Page text
# Eurostat
Code to collect and process eurostat data to create the following indicators:

* Private sector R&D workforce
* Business Enterprise R&D (BERD)
* Share if hugh growth firms 

Raw data collected using the Eurostat API via the `EuroStat API Client` python package (https://pypi.org/project/eurostatapiclient/).

## Preamble

In [1]:
from eurostatapiclient import EurostatAPIClient

import numpy as np
import pandas as pd

In [2]:
VERSION = 'v2.1'
FORMAT = 'json'
LANGUAGE = 'en'

In [3]:
client = EurostatAPIClient(VERSION, FORMAT, LANGUAGE)

Given request
Answer these about the Eurostat page:
1. Which Python package is used to collect the raw data?
2. What value is assigned to VERSION?
3. What value is assigned to FORMAT?

Stored data
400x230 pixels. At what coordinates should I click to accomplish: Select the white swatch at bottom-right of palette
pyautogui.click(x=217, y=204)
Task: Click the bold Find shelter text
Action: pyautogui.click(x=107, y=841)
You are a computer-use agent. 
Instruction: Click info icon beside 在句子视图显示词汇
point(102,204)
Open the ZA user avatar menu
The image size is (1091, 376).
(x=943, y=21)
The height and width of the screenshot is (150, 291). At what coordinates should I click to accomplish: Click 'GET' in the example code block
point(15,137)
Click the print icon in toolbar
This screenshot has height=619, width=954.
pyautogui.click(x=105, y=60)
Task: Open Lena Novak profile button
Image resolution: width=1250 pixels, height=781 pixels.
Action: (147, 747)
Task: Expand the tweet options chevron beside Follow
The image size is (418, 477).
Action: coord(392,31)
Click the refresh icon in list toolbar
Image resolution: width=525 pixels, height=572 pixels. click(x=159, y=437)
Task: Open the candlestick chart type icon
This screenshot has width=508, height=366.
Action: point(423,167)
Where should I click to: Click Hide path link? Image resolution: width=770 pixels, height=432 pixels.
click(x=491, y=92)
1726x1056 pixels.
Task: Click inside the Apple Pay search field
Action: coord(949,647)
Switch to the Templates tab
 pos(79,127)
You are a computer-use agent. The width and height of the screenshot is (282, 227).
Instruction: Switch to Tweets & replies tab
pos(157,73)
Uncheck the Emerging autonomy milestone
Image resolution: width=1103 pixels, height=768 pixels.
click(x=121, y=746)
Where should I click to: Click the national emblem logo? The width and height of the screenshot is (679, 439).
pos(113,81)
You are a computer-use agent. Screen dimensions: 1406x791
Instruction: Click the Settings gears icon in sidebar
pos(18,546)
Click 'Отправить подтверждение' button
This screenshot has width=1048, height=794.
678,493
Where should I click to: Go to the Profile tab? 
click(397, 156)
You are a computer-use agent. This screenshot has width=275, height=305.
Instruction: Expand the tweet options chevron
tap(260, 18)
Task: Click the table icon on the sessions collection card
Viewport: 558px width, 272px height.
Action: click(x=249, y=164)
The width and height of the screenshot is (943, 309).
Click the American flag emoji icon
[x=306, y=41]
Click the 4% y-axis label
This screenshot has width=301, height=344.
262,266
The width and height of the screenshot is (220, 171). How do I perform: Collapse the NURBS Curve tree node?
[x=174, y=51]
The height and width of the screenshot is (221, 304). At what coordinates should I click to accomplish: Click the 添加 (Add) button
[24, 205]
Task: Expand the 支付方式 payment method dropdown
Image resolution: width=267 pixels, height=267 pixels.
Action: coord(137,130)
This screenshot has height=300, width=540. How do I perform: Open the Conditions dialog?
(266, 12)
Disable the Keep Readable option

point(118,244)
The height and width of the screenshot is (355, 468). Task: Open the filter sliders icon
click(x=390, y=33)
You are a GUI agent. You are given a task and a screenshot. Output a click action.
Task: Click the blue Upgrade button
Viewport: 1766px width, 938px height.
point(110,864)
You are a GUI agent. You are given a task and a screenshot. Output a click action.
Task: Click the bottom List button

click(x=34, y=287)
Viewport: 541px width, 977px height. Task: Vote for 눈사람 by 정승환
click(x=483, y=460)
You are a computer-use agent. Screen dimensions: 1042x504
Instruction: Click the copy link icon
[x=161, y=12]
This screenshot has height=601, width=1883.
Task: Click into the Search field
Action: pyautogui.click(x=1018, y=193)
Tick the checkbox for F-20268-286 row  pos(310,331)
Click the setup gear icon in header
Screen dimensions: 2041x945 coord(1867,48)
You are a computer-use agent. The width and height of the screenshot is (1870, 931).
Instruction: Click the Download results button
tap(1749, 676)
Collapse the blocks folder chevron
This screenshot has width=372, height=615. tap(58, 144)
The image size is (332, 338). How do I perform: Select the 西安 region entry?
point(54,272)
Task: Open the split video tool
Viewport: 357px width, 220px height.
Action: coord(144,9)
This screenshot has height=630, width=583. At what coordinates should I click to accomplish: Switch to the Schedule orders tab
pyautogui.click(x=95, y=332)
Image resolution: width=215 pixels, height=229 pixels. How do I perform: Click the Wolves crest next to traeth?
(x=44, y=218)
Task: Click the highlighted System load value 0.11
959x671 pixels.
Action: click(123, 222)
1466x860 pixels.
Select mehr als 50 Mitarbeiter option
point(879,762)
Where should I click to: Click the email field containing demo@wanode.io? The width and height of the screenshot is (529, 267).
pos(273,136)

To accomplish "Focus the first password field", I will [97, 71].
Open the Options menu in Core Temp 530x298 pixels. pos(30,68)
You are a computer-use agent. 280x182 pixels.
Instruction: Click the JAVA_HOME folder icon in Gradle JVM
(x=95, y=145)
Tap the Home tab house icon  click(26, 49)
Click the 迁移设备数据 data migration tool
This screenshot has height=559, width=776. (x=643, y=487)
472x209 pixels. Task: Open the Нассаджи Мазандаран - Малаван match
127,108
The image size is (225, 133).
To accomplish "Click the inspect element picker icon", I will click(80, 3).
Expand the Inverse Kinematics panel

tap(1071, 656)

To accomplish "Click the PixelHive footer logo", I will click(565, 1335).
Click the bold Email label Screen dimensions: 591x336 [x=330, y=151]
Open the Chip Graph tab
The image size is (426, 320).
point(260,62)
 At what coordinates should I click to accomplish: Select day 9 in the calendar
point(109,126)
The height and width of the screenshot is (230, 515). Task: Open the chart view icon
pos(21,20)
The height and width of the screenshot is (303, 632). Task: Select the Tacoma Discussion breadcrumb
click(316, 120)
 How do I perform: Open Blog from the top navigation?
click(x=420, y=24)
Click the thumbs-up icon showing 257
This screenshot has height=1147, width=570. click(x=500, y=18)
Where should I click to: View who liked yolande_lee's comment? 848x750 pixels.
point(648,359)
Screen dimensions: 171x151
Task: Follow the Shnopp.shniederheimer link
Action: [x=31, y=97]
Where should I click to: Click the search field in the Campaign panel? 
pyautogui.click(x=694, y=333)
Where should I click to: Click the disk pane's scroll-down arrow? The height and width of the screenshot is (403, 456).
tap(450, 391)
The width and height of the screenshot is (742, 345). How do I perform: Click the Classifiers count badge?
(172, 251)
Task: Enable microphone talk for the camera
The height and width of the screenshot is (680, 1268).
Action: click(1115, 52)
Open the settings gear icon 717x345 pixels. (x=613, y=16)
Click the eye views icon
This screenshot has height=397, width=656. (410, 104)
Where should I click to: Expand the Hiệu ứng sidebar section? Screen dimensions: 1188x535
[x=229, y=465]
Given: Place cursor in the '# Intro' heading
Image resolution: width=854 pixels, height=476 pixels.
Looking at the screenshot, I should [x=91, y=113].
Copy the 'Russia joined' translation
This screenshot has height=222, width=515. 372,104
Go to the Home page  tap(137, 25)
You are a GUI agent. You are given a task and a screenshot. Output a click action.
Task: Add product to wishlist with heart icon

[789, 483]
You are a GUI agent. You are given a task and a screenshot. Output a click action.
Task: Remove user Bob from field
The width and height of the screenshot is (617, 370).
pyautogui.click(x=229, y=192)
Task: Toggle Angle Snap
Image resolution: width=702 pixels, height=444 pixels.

Exercise answer
1. The EuroStat API Client package (eurostatapiclient)
2. 'v2.1'
3. 'json'